*** THE INPUT

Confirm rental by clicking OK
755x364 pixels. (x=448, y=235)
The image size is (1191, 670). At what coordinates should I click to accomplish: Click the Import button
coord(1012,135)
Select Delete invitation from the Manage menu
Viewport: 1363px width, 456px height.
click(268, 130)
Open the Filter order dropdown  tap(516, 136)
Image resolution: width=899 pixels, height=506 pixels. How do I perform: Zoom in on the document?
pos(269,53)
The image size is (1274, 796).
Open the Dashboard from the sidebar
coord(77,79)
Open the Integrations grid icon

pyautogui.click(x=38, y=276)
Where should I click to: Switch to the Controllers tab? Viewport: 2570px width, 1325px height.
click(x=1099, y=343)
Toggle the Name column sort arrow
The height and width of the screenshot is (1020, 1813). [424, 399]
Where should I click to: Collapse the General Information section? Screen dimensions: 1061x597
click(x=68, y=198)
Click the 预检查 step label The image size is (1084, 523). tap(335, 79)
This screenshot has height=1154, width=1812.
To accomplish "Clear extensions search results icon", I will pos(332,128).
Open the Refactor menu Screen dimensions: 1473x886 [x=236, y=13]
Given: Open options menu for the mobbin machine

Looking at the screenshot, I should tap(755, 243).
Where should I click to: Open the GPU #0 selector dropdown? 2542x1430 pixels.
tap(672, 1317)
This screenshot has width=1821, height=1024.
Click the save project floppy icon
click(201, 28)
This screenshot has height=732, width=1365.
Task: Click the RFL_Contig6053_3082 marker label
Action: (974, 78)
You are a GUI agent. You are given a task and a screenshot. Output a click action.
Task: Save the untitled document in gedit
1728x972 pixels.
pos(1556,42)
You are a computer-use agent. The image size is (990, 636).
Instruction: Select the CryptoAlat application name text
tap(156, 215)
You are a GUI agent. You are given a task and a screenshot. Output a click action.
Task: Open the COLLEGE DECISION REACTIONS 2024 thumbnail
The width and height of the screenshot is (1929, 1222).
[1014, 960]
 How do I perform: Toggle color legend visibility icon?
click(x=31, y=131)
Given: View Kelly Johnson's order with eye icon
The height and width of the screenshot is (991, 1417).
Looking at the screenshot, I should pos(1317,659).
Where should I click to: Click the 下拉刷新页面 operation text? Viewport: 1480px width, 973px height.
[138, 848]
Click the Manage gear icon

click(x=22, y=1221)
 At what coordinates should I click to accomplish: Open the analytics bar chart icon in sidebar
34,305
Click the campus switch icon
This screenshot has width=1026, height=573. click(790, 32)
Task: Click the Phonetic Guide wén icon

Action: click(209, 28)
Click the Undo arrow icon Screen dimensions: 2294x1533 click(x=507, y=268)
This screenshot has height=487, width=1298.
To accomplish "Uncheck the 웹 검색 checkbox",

******

**YOUR OBJECTIVE:**
An exact copy of all the records above is the required answer.

**EXERCISE OUTPUT:**
Confirm rental by clicking OK
755x364 pixels. (x=448, y=235)
The image size is (1191, 670). At what coordinates should I click to accomplish: Click the Import button
coord(1012,135)
Select Delete invitation from the Manage menu
Viewport: 1363px width, 456px height.
click(268, 130)
Open the Filter order dropdown  tap(516, 136)
Image resolution: width=899 pixels, height=506 pixels. How do I perform: Zoom in on the document?
pos(269,53)
The image size is (1274, 796).
Open the Dashboard from the sidebar
coord(77,79)
Open the Integrations grid icon

pyautogui.click(x=38, y=276)
Where should I click to: Switch to the Controllers tab? Viewport: 2570px width, 1325px height.
click(x=1099, y=343)
Toggle the Name column sort arrow
The height and width of the screenshot is (1020, 1813). [424, 399]
Where should I click to: Collapse the General Information section? Screen dimensions: 1061x597
click(x=68, y=198)
Click the 预检查 step label The image size is (1084, 523). tap(335, 79)
This screenshot has height=1154, width=1812.
To accomplish "Clear extensions search results icon", I will pos(332,128).
Open the Refactor menu Screen dimensions: 1473x886 [x=236, y=13]
Given: Open options menu for the mobbin machine

Looking at the screenshot, I should tap(755, 243).
Where should I click to: Open the GPU #0 selector dropdown? 2542x1430 pixels.
tap(672, 1317)
This screenshot has width=1821, height=1024.
Click the save project floppy icon
click(201, 28)
This screenshot has height=732, width=1365.
Task: Click the RFL_Contig6053_3082 marker label
Action: (974, 78)
You are a GUI agent. You are given a task and a screenshot. Output a click action.
Task: Save the untitled document in gedit
1728x972 pixels.
pos(1556,42)
You are a computer-use agent. The image size is (990, 636).
Instruction: Select the CryptoAlat application name text
tap(156, 215)
You are a GUI agent. You are given a task and a screenshot. Output a click action.
Task: Open the COLLEGE DECISION REACTIONS 2024 thumbnail
The width and height of the screenshot is (1929, 1222).
[1014, 960]
 How do I perform: Toggle color legend visibility icon?
click(x=31, y=131)
Given: View Kelly Johnson's order with eye icon
The height and width of the screenshot is (991, 1417).
Looking at the screenshot, I should pos(1317,659).
Where should I click to: Click the 下拉刷新页面 operation text? Viewport: 1480px width, 973px height.
[138, 848]
Click the Manage gear icon

click(x=22, y=1221)
 At what coordinates should I click to accomplish: Open the analytics bar chart icon in sidebar
34,305
Click the campus switch icon
This screenshot has width=1026, height=573. click(790, 32)
Task: Click the Phonetic Guide wén icon

Action: click(209, 28)
Click the Undo arrow icon Screen dimensions: 2294x1533 click(x=507, y=268)
This screenshot has height=487, width=1298.
To accomplish "Uncheck the 웹 검색 checkbox",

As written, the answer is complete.